For Emmett the solution is to “leverage our data alongside publicly available data to make the best possible predictive models and it is these AI models that can enable valuable insight to be extracted.”
Testing
Next, the test phase. New crop protection molecules go through rigorous, stringent testing and here too AI plays an essential role.
Take plant biology. If a new molecule is developed to see if it is effective at controlling a disease on a plant, it must be tested out. Traditionally this might involve researchers in a greenhouse or out at a trial plot walking through rows of crops and making visual observations to judge its success.
But Emmett says: “Testing by eye to see if something is effective is subjective. AI imaging technology has the potential to give us far richer data. It’s not a surprise that everyone in research testing is exploring this opportunity.”
However, getting higher quality data is just one advantage offered by AI in this area.
Berthon explains: “The critical step is to make ‘inferences’ on this data.
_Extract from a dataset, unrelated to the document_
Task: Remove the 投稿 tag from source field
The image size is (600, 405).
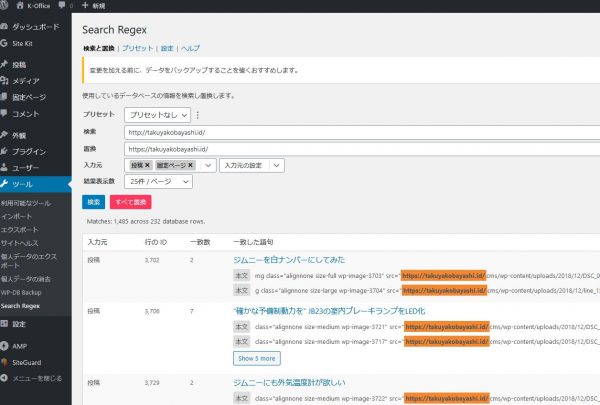Action: pos(148,165)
This is about answering a key question – ‘given my knowledge about the data generation process and the current data, what is the likelihood that my compound has the desired property?’
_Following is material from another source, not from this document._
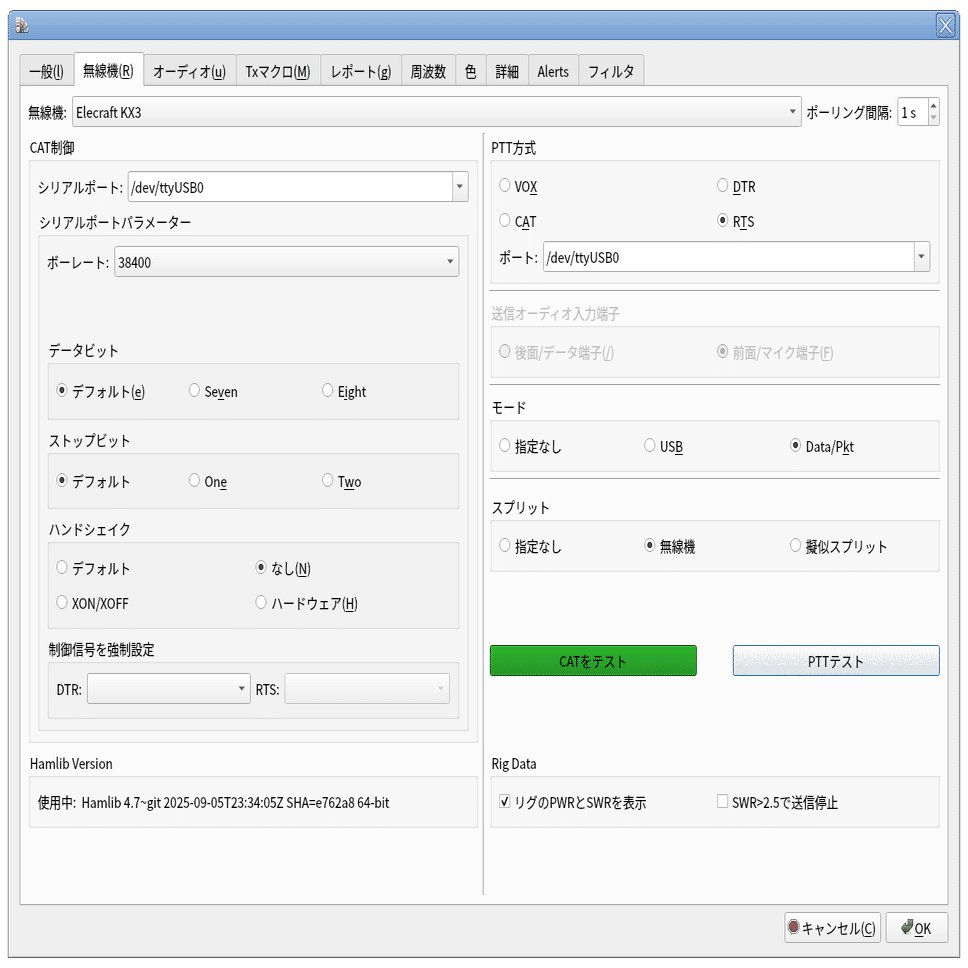Choose Eight data bits
Image resolution: width=968 pixels, height=968 pixels.
point(325,391)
“Currently we do this manually, but AI will support us here too with probabilistic (so-called Bayesian) models which will ‘do the math’ for us and remove our biases,” he says.
Jones adds: “Rather than depend on subjective and qualitative human judgement, we do a lot of work with image recognition models that can assess the outcomes of assays and tests automatically.”
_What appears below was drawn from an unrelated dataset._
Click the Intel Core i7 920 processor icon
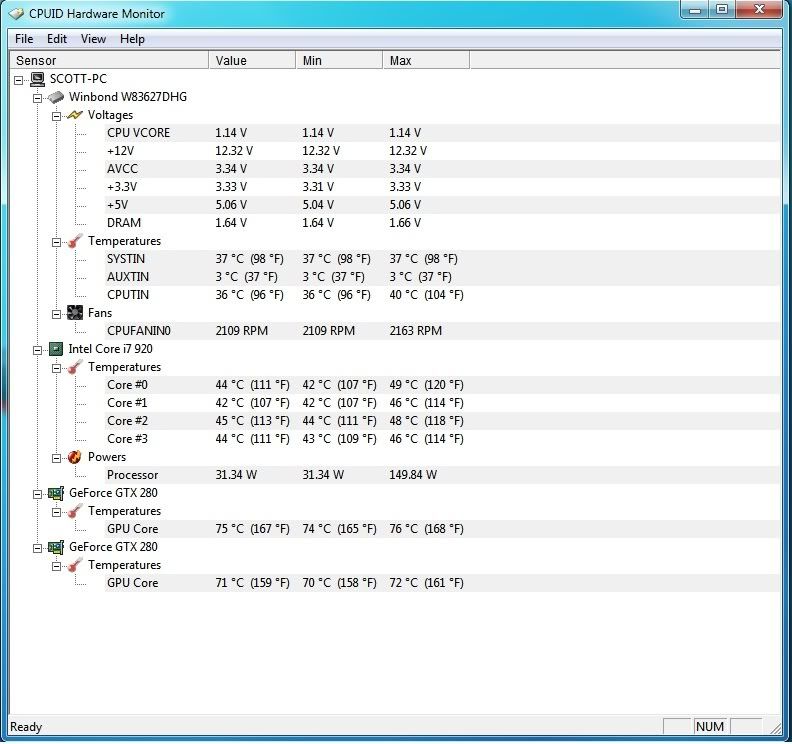Screen dimensions: 792x744 (56, 349)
This automation is invaluable when trying to test out potential molecules at scale. Automated image recognition brings precision to testing leaves or plants in greenhouses. Baker adds: “We’re increasingly using this technology in the field, using drones to gather really valuable data on how compounds and molecules perform in the real world.”
Another way AI has changed the testing aspect of the cycle is through what he terms ‘active learning’. Previously, chemists would work on a compound and the most promising one would proceed through testing. However, with the help of AI, this process can be improved.
Baker says: “The AI algorithm can tell us which is the most important compound to test. This more proactive approach allows us to generate more high-quality testing data that we can then use to continue improving our AI models.”
Analysis
Testing generates a lot of data and so here the analysis stage kicks into gear. “Good analysis of the data generated through testing allows for the creation of the best prompts for the next GenAI design step,” says Emmett.
As a result, analysis and design go hand in hand, because, as Emmett says: “We work in an iterative fashion where good analysis informs good design, thereby allowing us to reach our desired outcome as efficiently as possible.”
AI algorithms can process and analyze large datasets to identify patterns, trends, and correlations that might be too complex for traditional statistical methods and for humans to process.
Learning from these patterns, AI can then make accurate predictions about the properties of molecules yet to be made, such as their efficacy or safety. All of this can further help reduce experimental costs and accelerate the discovery process.
“The better the analysis, the fewer design, synthesis, test, analysis cycles you need to go through,” Emmett says.
AI has the potential to make a seismic impact across the DSTA cycle, unlocking a vast amount of insight-rich data that can help drive high-quality innovation, more quickly and more sustainably than before.
As technology advances, scientific research unlocks more data than ever. “AI helps us make sense of the sheer scale of information – making it an essential tool for scientists to help farmers everywhere protect their crops,” Emmett says.